Salí al sol de la tarde y me cubrí con el turbano ante su despiadada acometida. El desfiladero había quedado desierto y allí solo encontré esperándome a Miri tal y como le había pedido, sentada sobre una piedra. Se puso en pie y corrió al verme.
—¡Eh! ¡No creí que volvería a verte, Pálido! —me dijo—. ¿Pero cómo se te ha ocurrido meterte en el escondrijo de un paki? ¿Es que estás loco? ¿Qué ha pasado ahí dentro, viro?
Devolví a Miri su machete y ella lo envainó a su costado sin prestarle mayor atención, olvidada de su anterior advertencia. Me observaba en cambio muy expectante.

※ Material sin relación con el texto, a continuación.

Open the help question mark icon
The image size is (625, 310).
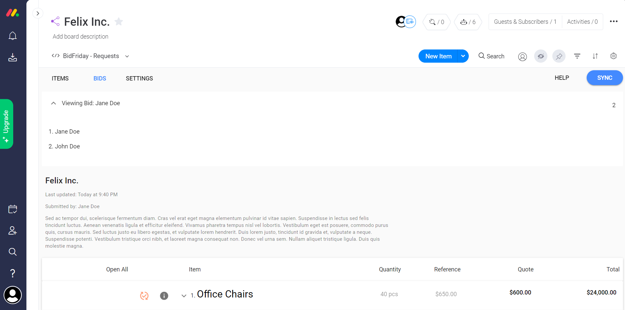pos(13,273)
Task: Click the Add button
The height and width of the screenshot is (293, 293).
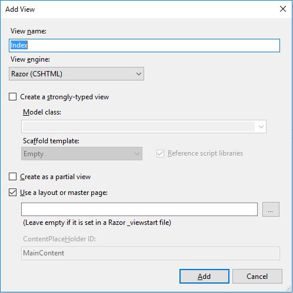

—Nada —contesté—. Tan solo hemos mantenido una amigable plática.
—¿Plática? —repitió.
—Que hemos mantenido un parlamento, Miri —le aclaré.
—¿Y le has mortigado?
Suspiré, ajustándome aún más el turbano.
—¡No, por Dios! Le di mi palabra de no hacerlo si respondía a algunas preguntas...

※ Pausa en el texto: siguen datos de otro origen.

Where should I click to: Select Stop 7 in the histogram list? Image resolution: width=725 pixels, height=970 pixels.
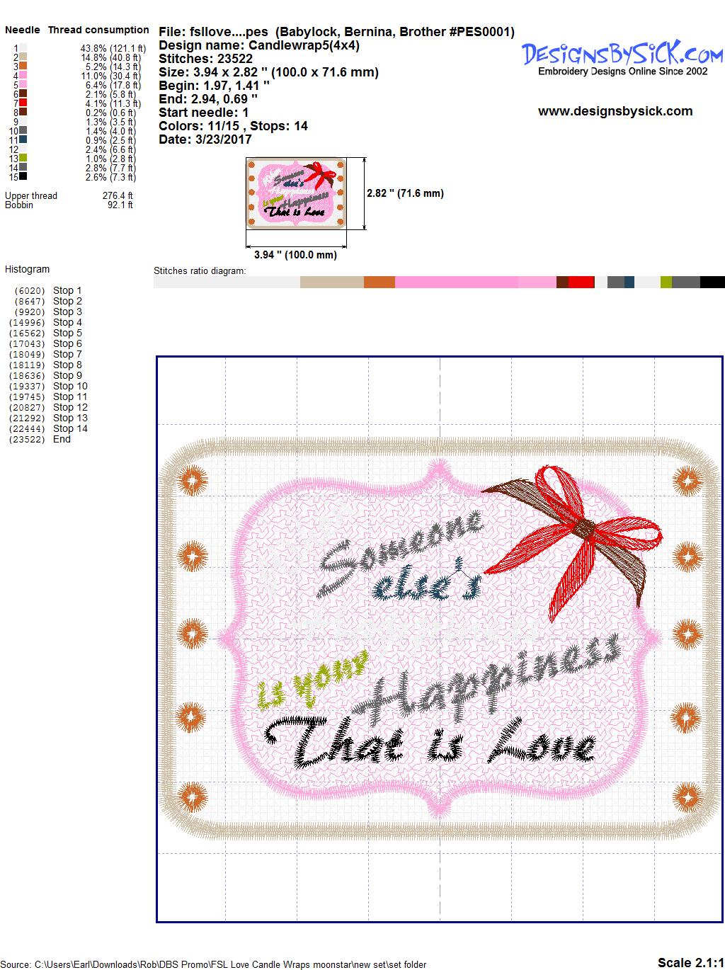pos(67,354)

—¿Pero qué preguntas, Pálido?
—No viene ahora a cuento referirlo... Tal vez os diga más cuando yo mismo lo sepa —le contesté—. ¡Y ahora vámonos! Ya sabemos al menos qué fue de vuestro partnero, Miri, Dios le tenga en su gloria. Acabemos este viaje para que os podáis librar por fin ya de mí —añadí, riendo.

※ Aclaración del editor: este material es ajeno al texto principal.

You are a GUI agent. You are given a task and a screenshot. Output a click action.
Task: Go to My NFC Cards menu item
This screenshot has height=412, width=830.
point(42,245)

Volvimos al vojo en busca de la motoreta. Enterramos bien hondo la carga de varas de metal del compadre de Miri con intención de regresar en mejor ocasión a por ellas y así, tras ello, tres días después llegamos ella y yo hasta el taller del bien llamado Cachocarne, como veréis.
Resultaron también tres días duros, recorriendo con la motoreta largos caminos solo a veces asfaltados, pero siempre con aquel devastador sol atizándonos y bien desde lo alto. Por las noches acampábamos y nos embutíamos bien en mantas, resguardados entre brezales del frío y de los krímulos. Resultaba lo más seguro y eso a pesar de las quemaduras recibidas por el sol, pero a fin de cuentas viajábamos bien protegidos con pesados ropajes y por el antisunon del buen Tiñas, con el que nos embadurnábamos cara y brazos; Miri, al cabo, resultaba ser una verdadera superviviente de los vojos como tendréis ocasión de comprobar, y hallábamos siempre buen resguardo, y fin.
Apenas hablábamos, como siempre, pero advertí ahora que la joven, durante nuestras acampadas nocturnas, me observaba de una manera nueva y algo extraña. ¡Yo también me tenía sorprendido a mí mismo, claro! El demonio había respondido algunas de mis cuitas, sí, pero aún quedaban muchas otras por contestar y aún mantenía en mi pecho aquella desagradable sensación, aquella suerte de cruel desasosiego como de estar buscando algo que no sabía qué es.
El sekva.
Pero no distraigamos más el cuento.
Digo que al fin, tres días después, Miri silenció su motoreta cuando pasamos entre los oxidados vallados de un extenso campo de chatarras que encontramos a un lado de la carretera, en medio de un paraje desolado aunque no muy lejano de un oculto e ignoro mar, como podía presentir y hasta olfatear en el aire. Había allí fieros y escuálidos perros, atados por fortuna, y una vivienda o una suerte de taller alto, grande, al fondo de la propiedad. Enorme.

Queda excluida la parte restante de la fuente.